YOUR TASK:
Please restate exactly the lines of the data below, beginning with the line containing "Task: Select the Everton team name" and ending with the last line.

--- DATASET RECORDS ---

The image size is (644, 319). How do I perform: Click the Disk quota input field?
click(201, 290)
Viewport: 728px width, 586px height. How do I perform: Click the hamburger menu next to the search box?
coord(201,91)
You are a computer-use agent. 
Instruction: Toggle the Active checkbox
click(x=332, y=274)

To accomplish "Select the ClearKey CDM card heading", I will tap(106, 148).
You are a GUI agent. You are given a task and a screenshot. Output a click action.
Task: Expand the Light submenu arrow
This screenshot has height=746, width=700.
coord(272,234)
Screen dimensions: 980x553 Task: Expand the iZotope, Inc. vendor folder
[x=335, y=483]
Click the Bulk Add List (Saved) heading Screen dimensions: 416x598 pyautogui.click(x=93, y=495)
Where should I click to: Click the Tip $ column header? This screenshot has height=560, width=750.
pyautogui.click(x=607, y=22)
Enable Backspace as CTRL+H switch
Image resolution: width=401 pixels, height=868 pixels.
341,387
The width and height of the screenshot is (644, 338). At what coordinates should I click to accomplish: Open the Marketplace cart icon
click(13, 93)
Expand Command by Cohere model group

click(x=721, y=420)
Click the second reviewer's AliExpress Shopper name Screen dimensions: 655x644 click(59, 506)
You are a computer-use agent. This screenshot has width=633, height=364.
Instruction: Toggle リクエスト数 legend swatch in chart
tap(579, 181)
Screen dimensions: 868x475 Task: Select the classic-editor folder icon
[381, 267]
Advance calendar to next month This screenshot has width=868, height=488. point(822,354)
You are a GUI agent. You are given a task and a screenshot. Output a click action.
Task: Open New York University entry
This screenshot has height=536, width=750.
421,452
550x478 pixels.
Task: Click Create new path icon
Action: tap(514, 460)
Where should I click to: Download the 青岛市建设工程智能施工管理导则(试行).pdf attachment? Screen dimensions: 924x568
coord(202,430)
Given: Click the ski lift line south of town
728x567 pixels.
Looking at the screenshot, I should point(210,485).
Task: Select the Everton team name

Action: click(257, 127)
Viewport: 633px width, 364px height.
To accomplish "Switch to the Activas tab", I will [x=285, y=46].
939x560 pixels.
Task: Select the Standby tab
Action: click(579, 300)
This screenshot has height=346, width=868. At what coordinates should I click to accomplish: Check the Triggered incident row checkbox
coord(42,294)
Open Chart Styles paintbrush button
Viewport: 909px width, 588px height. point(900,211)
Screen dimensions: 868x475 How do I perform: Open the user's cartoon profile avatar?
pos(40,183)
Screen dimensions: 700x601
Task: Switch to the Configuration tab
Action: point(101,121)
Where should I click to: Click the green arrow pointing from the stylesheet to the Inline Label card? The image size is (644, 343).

---

SOLUTION TO THIS PROBLEM:
Task: Select the Everton team name

Action: click(257, 127)
Viewport: 633px width, 364px height.
To accomplish "Switch to the Activas tab", I will [x=285, y=46].
939x560 pixels.
Task: Select the Standby tab
Action: click(579, 300)
This screenshot has height=346, width=868. At what coordinates should I click to accomplish: Check the Triggered incident row checkbox
coord(42,294)
Open Chart Styles paintbrush button
Viewport: 909px width, 588px height. point(900,211)
Screen dimensions: 868x475 How do I perform: Open the user's cartoon profile avatar?
pos(40,183)
Screen dimensions: 700x601
Task: Switch to the Configuration tab
Action: point(101,121)
Where should I click to: Click the green arrow pointing from the stylesheet to the Inline Label card? The image size is (644, 343).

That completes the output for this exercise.